I found the Commentary piece especially charming because one of the books I read (and loved) this past summer was Jacobs’ The Death and Life of Great American Cities. American cities as we know them today have come full circle, with incredible revival especially in downtown districts. And on a more simplistic level, Schwindt might have had less time to focus on the Ikea light fixtures if she had taken time to speak to business owners, chefs or even the ‘young and tattooed and bespectacled’ people behind the counters. What she might have found is that today’s cities, from Nashville to Portland to Austin to Milwaukee to Sacramento, are home to people who love those places and through their commitment to their cities, add many individual pieces of passion that the cities in Jacob’s books had lost through urban planning. Anyone looking into the past at cities like Atlanta, Austin, Pittsburgh, Minneapolis, Seattle and even Los Angeles and New York would see vastly different human landscapes, and it’s tough to think of many things more authentic than these cities having grown into what they are today.

Reading the original article made me wonder what its writer is really looking for, as I’m not sure what is more authentic than breweries popping up everywhere with their own unique offerings (I think back to being in Denver years ago and stopping into Trve Brewing, a metal brewery erected and much loved thanks to the city’s burgeoning metal scene). Jacobs hated that people couldn’t dine out where they lived; they couldn’t buy groceries in the same block they drank a beer or did their laundry. She explained in Death and Life that restaurant traffic at night, when people were home in the neighborhood, put feet on the ground and added extra vigilance, and crime was less likely when that foot traffic existed in residential spaces where people lived.

In the Western world, prosperity has a sort of look; I mentioned this regarding Prague, and the way it’s begun to look like any other Western European capital. I’ve wondered myself if this is a bad thing, or a dull thing, or a vapid one.

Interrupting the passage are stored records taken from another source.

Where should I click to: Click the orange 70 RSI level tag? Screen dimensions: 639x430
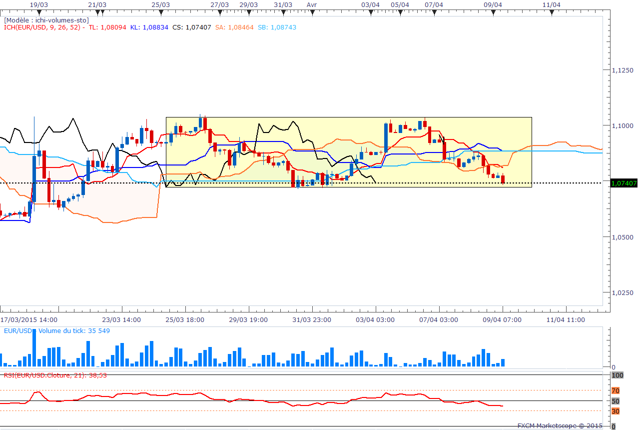[616, 391]
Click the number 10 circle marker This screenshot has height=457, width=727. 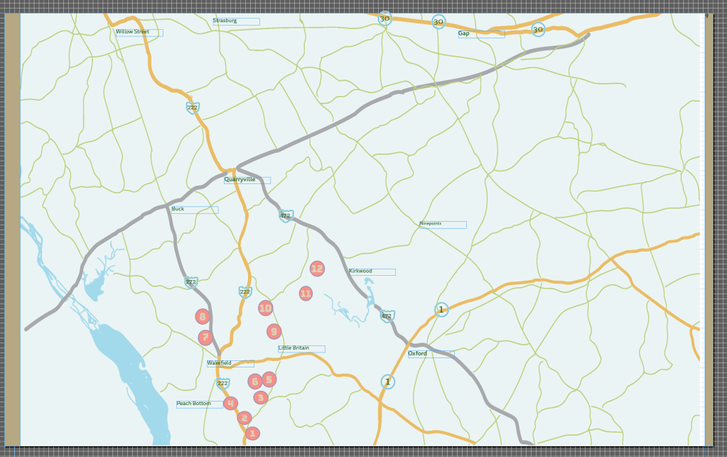point(265,308)
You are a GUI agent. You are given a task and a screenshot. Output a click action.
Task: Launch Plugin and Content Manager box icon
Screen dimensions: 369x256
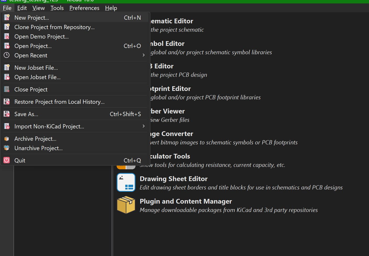click(x=126, y=205)
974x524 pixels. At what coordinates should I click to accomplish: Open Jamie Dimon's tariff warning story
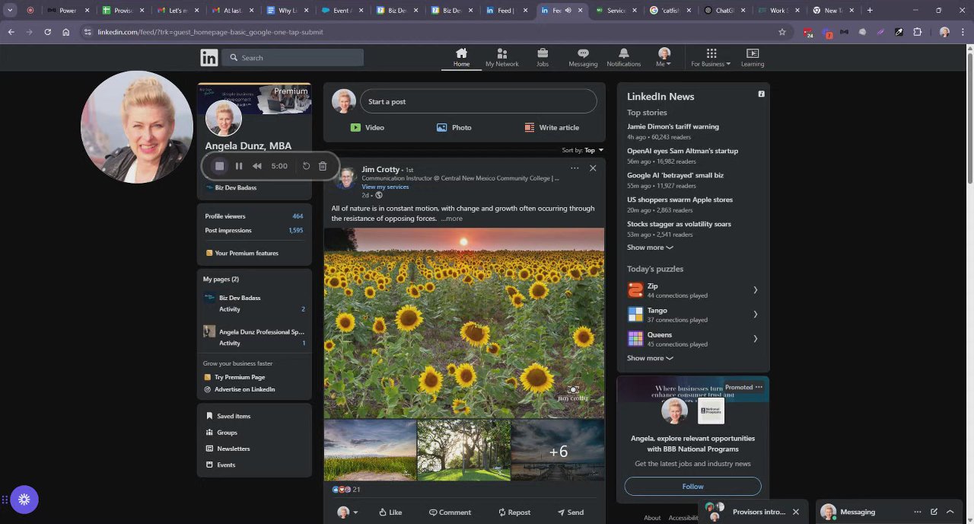[x=673, y=126]
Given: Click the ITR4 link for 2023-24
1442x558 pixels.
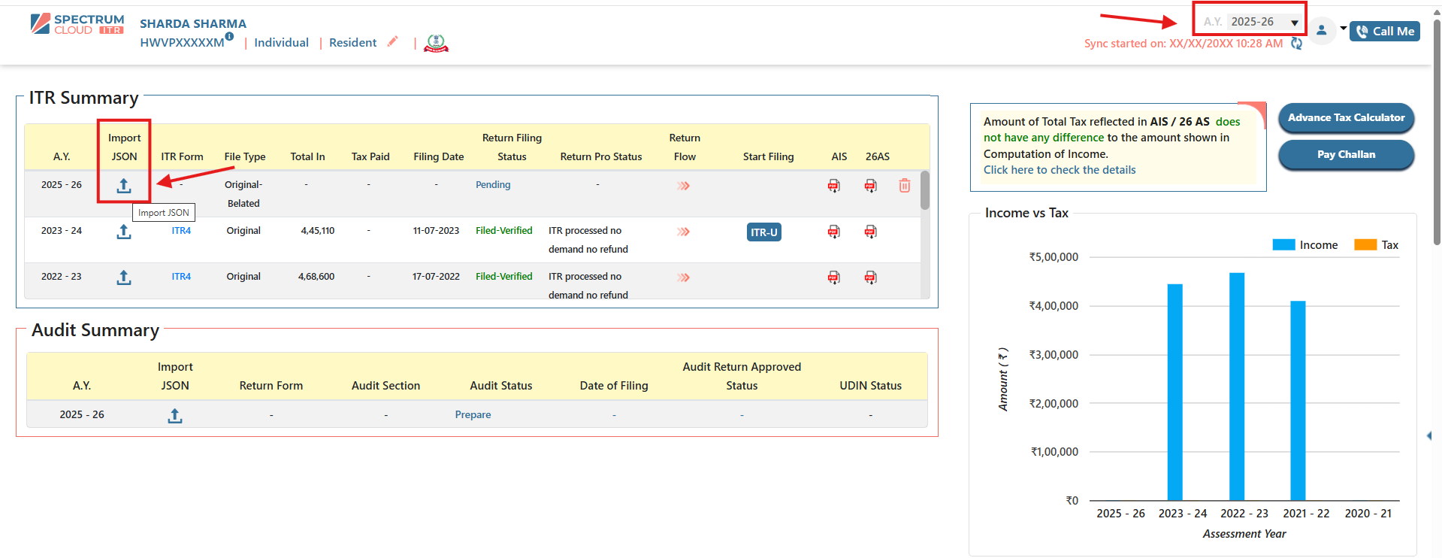Looking at the screenshot, I should 181,231.
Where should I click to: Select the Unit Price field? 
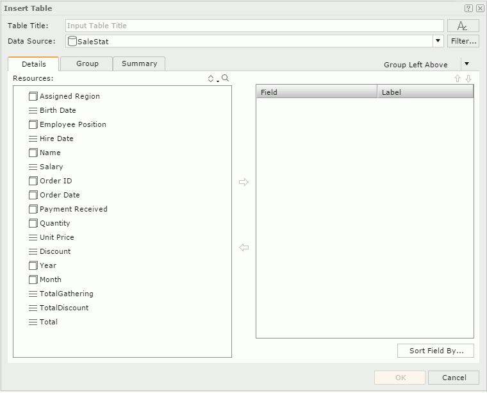coord(56,237)
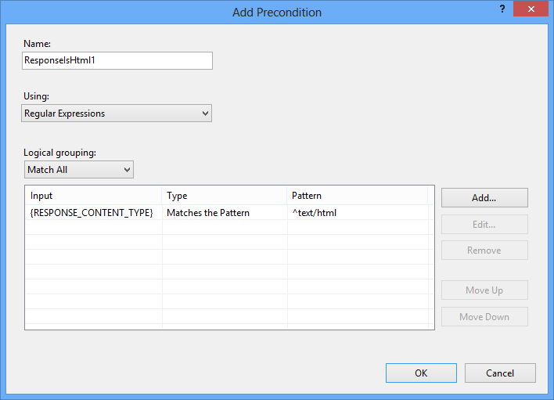Click the help question mark icon
554x400 pixels.
[502, 9]
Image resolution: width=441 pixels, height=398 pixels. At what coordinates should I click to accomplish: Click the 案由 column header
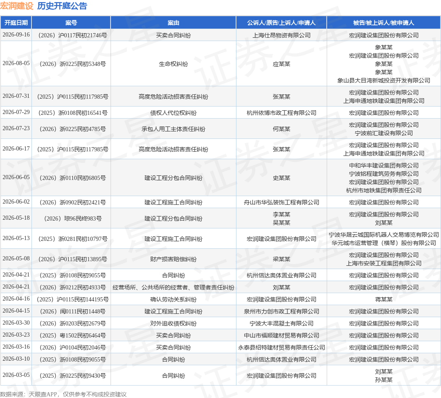[173, 22]
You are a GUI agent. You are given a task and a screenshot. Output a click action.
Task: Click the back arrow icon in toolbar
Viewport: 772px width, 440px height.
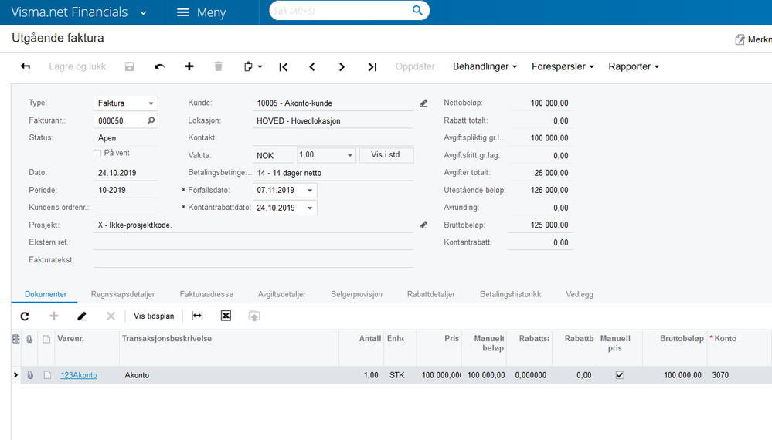(26, 66)
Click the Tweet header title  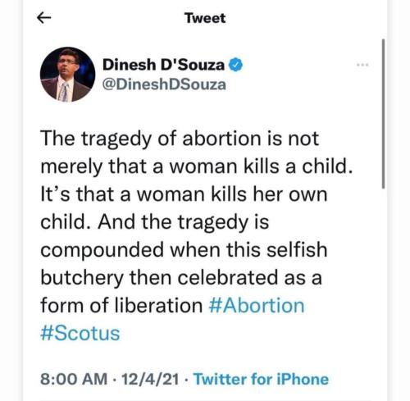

Overall, it’s probably a wonderful thing. The sameness Schwindt saw was prosperity, and the ease of doing business: the social capital and societal wealth of the cities and communities within them. What you read in her words is the high level of societal wealth you need to be born into to bitch about having too many restaurants to choose from, and to take the history of cities in America for granted.

More than anything, her exposé on sameness is a display of how easy it is to accumulate hypotheses based on sight alone, and how moronic it is to simply look at someone and pass judgment. Not once in this article was the content of a conversation conveyed. She did not stop once to talk to anyone, to ask important questions: ‘what are you trying to do here?’ to someone who owns a restaurant; not ‘what makes this city special?’ or ‘why here?’ to practically anyone. The real tragedy of articles like this is that there is no expression of curiosity, no desire for a depth of understanding. She wants to see authenticity, without having any real understanding of what she’s looking for.

As someone who finds myself defending New York on a fairly regular basis, I understand this constant search for authenticity. I’ve said many times I prefer New York to Boston, which always felt small and sterile and overbearing to me. I like a city with some garbage on the street here and there, some traces of flawed, impulsive humanity. When I lived in Boston, I found the emptying of its downtown at night creepy and unnatural; as though it was closed for cleaning and would reopen for regular business hours. I think the disarray of many neighborhoods in New York are beautiful and convenient, and comforting to me: everything is chaotically smashed together, and operations churn eternally. I remember moving to Boston for college and thinking it was bullshit that last call at the bar was so early; Massachusetts felt like a nanny state to me, where New York you could get a vodka tonic at 4am and a breakfast sandwich at 11pm if that’s what you wanted. These differences in culture are largely explained in a very cool book I came across, American Nations: A History of the Eleven Rival Regional Cultures of North America: New York/New Jersey’s mercantile beginnings are at odds with the Puritan “community first” underpinnings of New England. In New York, enough people want eggs at midnight to have a diner open and serving. By contrast, in Boston it seemed to me someone decided me ordering a drink at 2am was not acceptable.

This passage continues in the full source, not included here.